У площади Топхане толпился народ, но все почему-то молчали. Мама вдруг ахнула.
– Убей меня Аллах, – прошептала она, выронила сумки и прикрыла рот ладонью. Персики и сливы высыпались на землю, покатились к арыку.
Я привстала на цыпочки, чтобы лучше видеть, и проследила, на что смотрит мама. В какой-нибудь сотне метров от нас, в центре площади, над фонтаном, возвышался помост. Со столба свисала веревка, под веревкой виднелся табурет. Двое мужчин в капюшонах волокли к помосту третьего, босого, с черной повязкой на глазах. «Преступник», – подумала я. Руки у него были связаны за спиной, под мышками темнели полукружья пота. Одежда грязная, рваная, воротник сбился набок.
Я оглядела толпу. Сотни людей, в основном мужчины, парами и группками не отрываясь смотрели на помост. В метре-другом от нас отец усадил сынишку к себе на плечи; были здесь и матери с детьми, и бабушки с внуками. А еще масса полицейских и солдат.
Я вновь повернулась к помосту. Я толком не понимала, что происходит, но таращилась как завороженная. Преступника подвели к табурету, заставили забраться на него. Набросили на шею веревку, затянули. Один из мужчин в капюшонах выбил табурет у преступника из-под ног, тот дернулся и грузно обвис.
– Мамочка, – прошептала я, потянула мать за подол, но она молчала и, не моргая, смотрела на происходящее.
На несколько минут на площади воцарилась тишина. Казненный давно был недвижим, но толпа все не расходилась и глазела на тело, висящее на веревке. Таращилась и таращилась. Не отрываясь. Я тоже таращилась не отрываясь.

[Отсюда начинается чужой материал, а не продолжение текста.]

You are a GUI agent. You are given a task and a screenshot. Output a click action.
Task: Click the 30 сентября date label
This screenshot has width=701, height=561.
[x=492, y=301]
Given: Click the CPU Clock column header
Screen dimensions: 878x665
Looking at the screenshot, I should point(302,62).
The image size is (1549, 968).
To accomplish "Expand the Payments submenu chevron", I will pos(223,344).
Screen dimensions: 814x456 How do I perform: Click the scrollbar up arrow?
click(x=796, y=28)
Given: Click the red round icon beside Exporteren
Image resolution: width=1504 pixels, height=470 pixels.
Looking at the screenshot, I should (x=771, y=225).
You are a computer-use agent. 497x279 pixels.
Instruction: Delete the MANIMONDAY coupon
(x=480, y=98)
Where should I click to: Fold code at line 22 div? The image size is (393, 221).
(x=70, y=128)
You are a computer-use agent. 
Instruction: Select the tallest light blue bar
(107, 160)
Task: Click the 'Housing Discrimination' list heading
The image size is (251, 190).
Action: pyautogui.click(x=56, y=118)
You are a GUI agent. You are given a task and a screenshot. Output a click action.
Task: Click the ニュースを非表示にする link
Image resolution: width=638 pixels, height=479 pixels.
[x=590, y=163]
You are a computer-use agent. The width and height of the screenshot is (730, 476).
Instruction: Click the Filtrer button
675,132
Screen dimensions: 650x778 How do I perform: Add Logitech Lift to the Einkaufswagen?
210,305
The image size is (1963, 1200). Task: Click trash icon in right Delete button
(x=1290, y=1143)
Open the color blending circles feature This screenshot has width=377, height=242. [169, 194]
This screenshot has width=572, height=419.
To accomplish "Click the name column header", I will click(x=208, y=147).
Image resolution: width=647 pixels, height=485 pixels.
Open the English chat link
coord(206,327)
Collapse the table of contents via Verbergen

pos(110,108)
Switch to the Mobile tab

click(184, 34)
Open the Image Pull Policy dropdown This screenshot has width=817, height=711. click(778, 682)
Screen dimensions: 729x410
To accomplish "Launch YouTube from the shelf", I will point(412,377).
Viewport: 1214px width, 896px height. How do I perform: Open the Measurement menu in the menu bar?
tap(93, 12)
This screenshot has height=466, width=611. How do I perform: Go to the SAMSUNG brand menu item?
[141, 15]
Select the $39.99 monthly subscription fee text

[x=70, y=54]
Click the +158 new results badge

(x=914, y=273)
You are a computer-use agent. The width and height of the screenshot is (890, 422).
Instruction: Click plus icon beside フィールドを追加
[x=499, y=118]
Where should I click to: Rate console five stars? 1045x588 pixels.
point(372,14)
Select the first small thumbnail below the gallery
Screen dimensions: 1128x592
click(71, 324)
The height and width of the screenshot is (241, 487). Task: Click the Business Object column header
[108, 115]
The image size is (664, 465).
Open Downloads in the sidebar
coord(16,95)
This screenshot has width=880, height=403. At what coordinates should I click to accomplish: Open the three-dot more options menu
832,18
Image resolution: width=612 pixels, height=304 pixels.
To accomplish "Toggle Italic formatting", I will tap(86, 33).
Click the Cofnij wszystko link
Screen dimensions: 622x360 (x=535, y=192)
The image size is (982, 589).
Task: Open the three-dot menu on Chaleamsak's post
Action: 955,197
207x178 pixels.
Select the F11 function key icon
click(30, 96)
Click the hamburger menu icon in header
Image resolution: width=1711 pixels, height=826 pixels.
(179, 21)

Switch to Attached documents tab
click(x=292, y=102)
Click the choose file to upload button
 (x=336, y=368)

Вдруг поднялся гвалт. Сперва закричали в дальнем конце площади, ближе к помосту, а потом проклятия посыпались отовсюду:
– Смерть предателю!
– Слава шаху!
– Слава Ирану!
Я, маленькая, не сумела ни запомнить, ни описать то, что случилось в тот день, и постепенно это воспоминание испарилось. Теперь же, после смерти Лейлы, я вспомнила все. Тот день на площади являлся мне во сне. Я просыпалась дрожа, в поту, но сейчас у меня нашлись слова, чтобы выразить увиденное. Я давным-давно ничего не писала, теперь же, когда я совсем уверилась, что с поэзией покончено, меня вдруг охватила неутишимая ярость, потеснив смятение и страх. Скорбь усмирила и ожесточила меня, но теперь она не давала мне покоя. Я взялась за работу. Стихотворения о тонких нитях веры и справедливости, о черной повязке закона, о фонтанах крови, об иранской молодежи, облеченной в погребальные пелены, – эти новые стихотворения были странными, мрачными, свободными. Они были ее. Все до единого.